> **Provided material**
'''

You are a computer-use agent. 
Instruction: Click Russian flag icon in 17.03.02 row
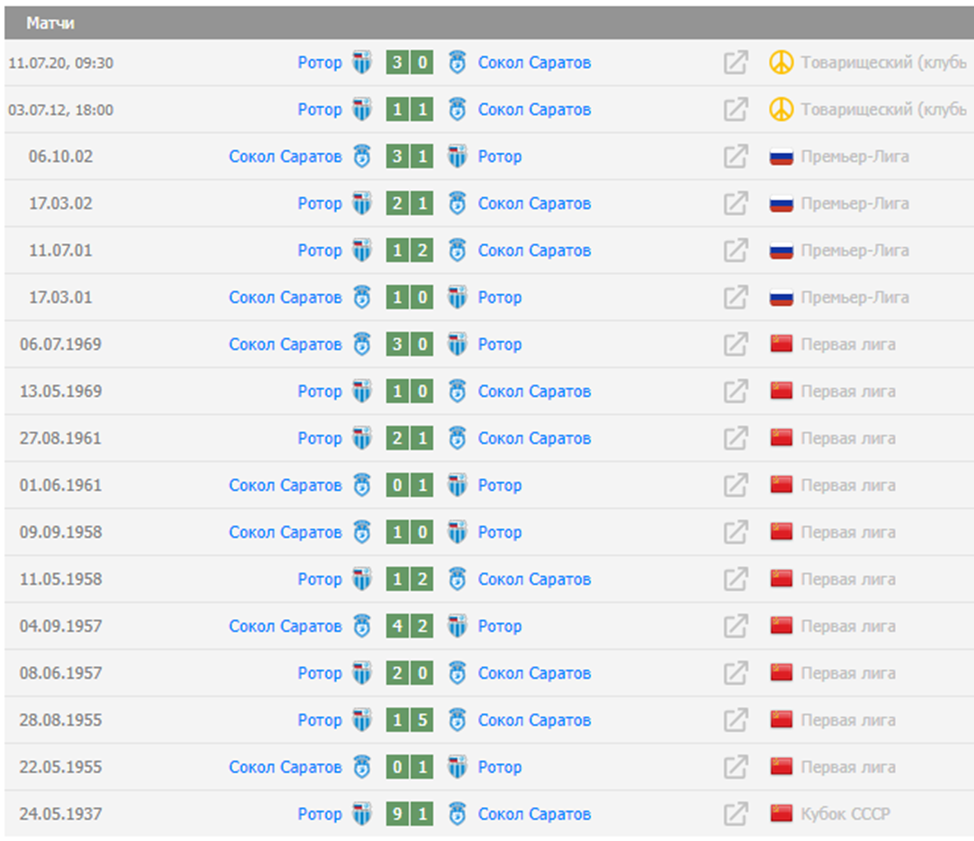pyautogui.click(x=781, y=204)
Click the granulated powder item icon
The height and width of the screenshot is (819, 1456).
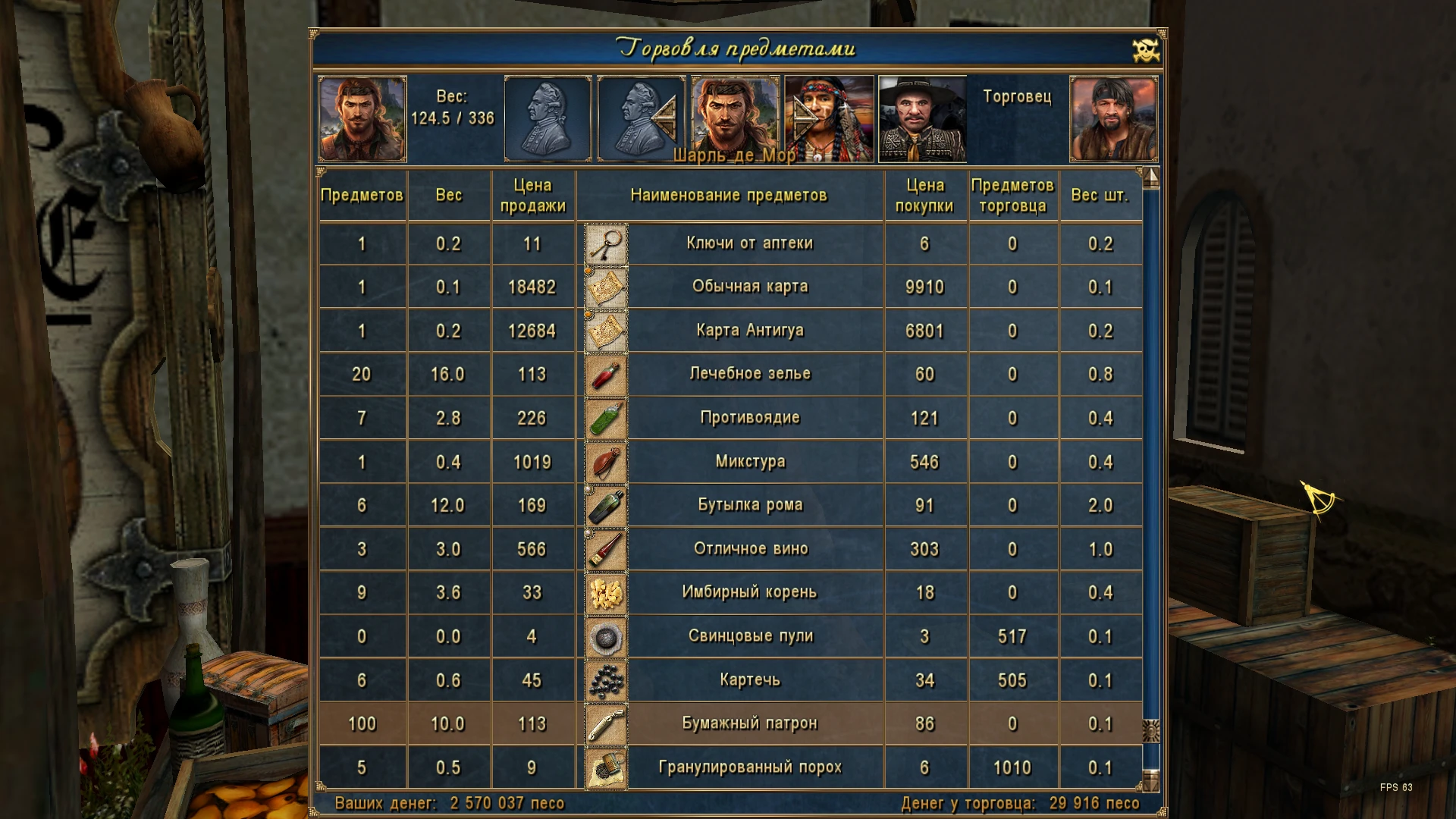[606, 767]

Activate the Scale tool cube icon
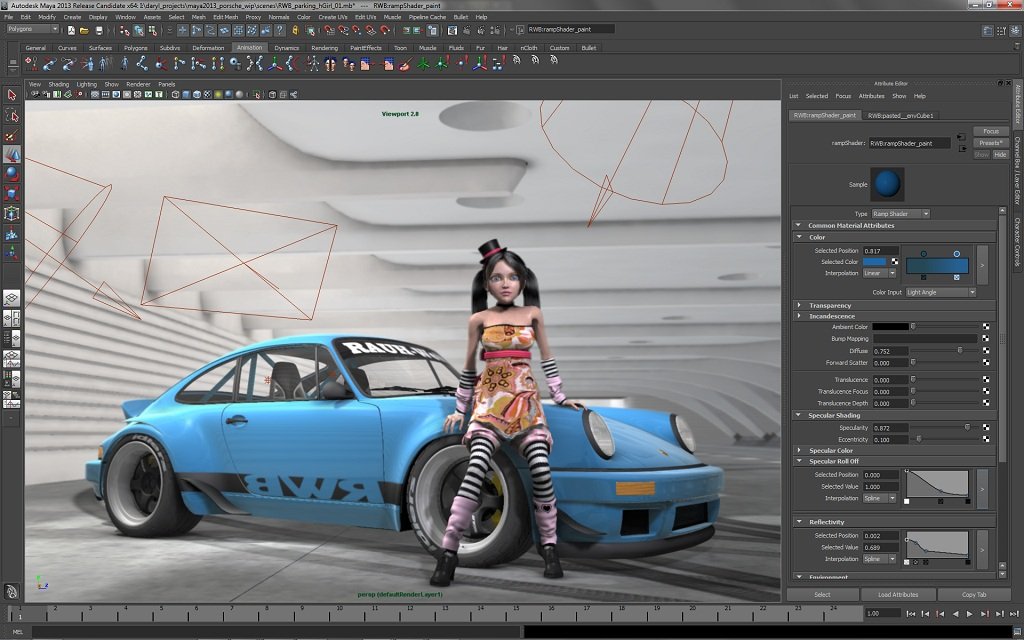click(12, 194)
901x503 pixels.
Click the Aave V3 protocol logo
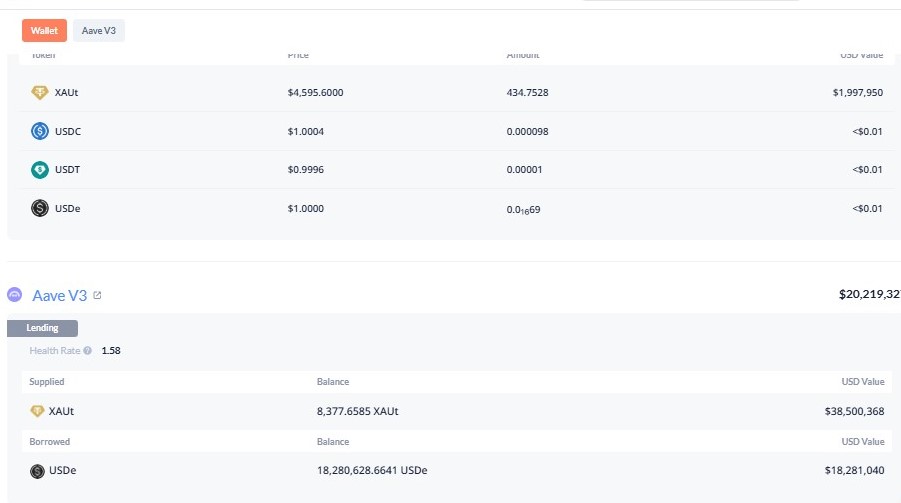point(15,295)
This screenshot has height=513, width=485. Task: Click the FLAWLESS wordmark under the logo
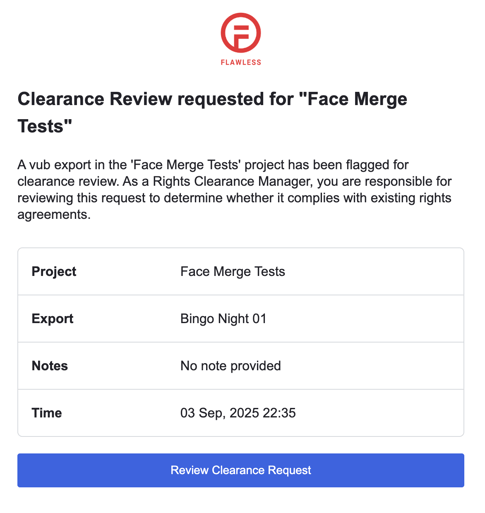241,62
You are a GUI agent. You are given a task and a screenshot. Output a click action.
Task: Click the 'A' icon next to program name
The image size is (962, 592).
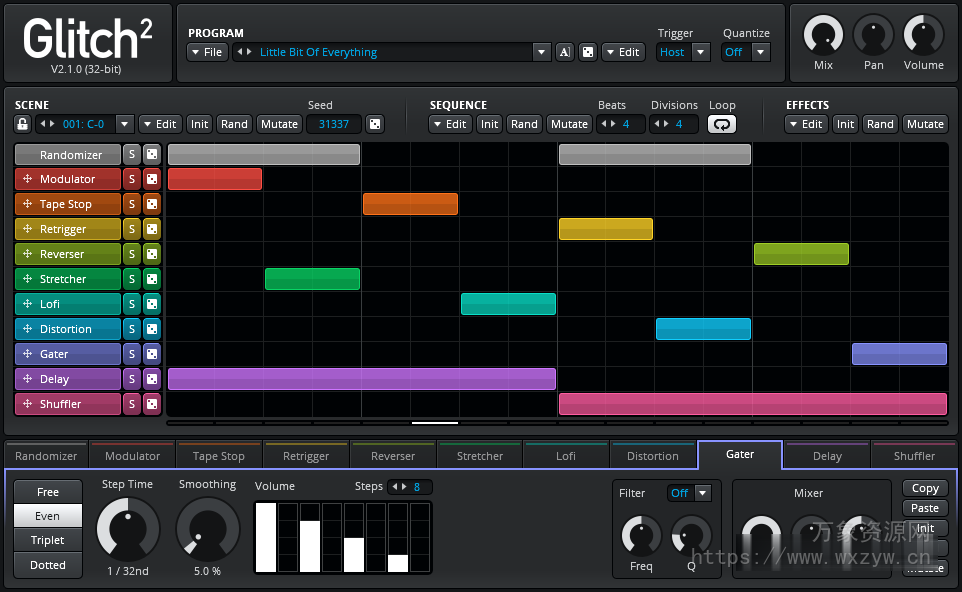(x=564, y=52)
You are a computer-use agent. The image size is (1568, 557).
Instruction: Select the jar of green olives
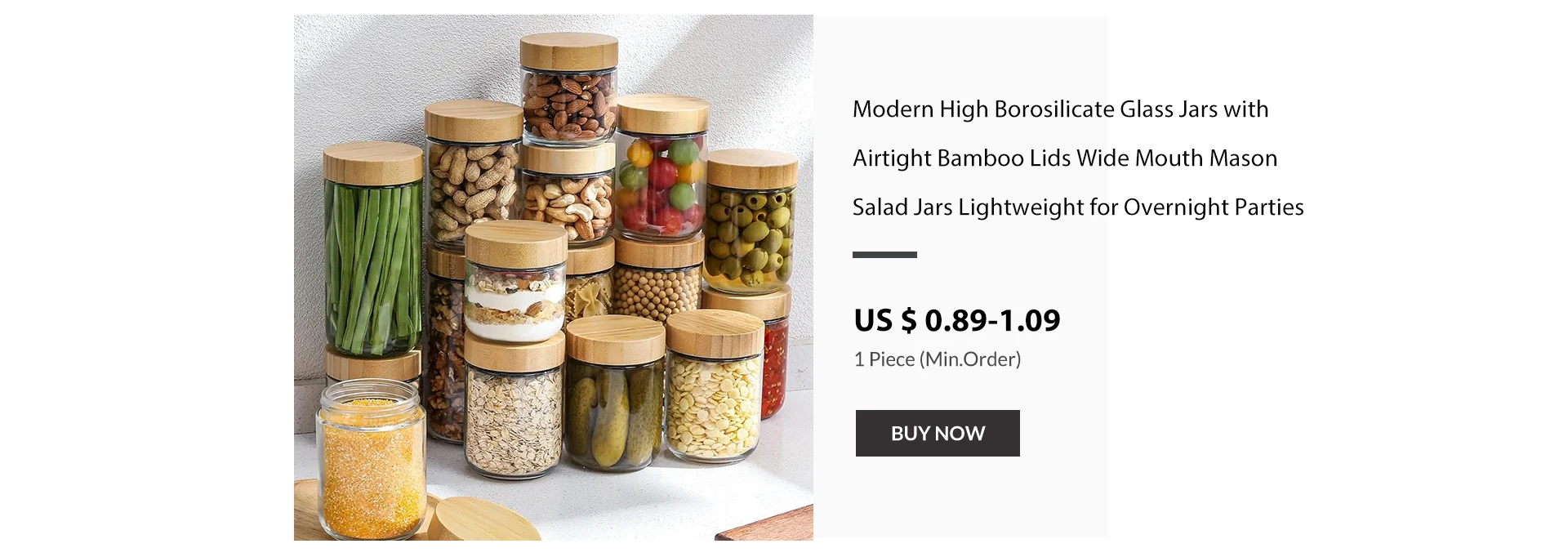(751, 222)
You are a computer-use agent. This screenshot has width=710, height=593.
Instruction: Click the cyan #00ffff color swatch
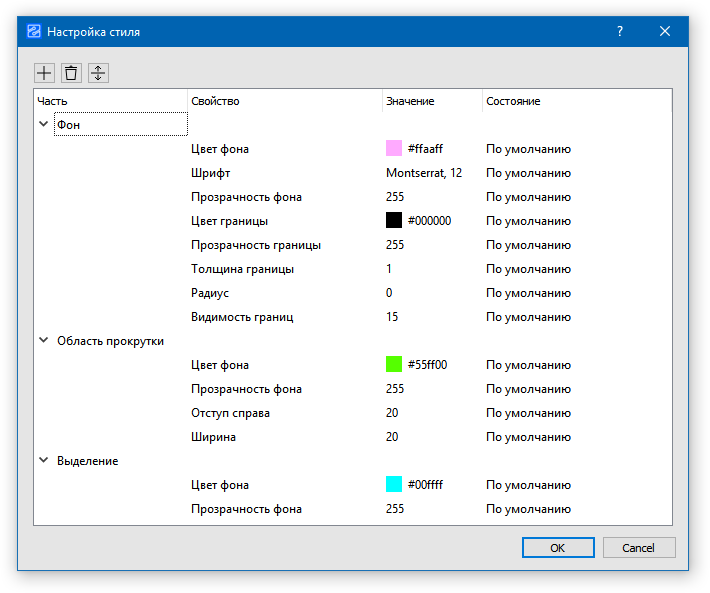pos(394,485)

'''

> **What the task requires**
Nothing but an exact transcription of the material, without pictures, should be returned.

> **Task result**
You are a computer-use agent. 
Instruction: Click Russian flag icon in 17.03.02 row
pyautogui.click(x=781, y=204)
Click the granulated powder item icon
The height and width of the screenshot is (819, 1456).
[606, 767]

Activate the Scale tool cube icon
click(12, 194)
901x503 pixels.
Click the Aave V3 protocol logo
point(15,295)
This screenshot has height=513, width=485. Task: Click the FLAWLESS wordmark under the logo
241,62
You are a GUI agent. You are given a task and a screenshot. Output a click action.
Task: Click the 'A' icon next to program name
The image size is (962, 592).
(x=564, y=52)
You are a computer-use agent. The image size is (1568, 557).
Instruction: Select the jar of green olives
(751, 222)
You are a computer-use agent. This screenshot has width=710, height=593.
Instruction: Click the cyan #00ffff color swatch
pos(394,485)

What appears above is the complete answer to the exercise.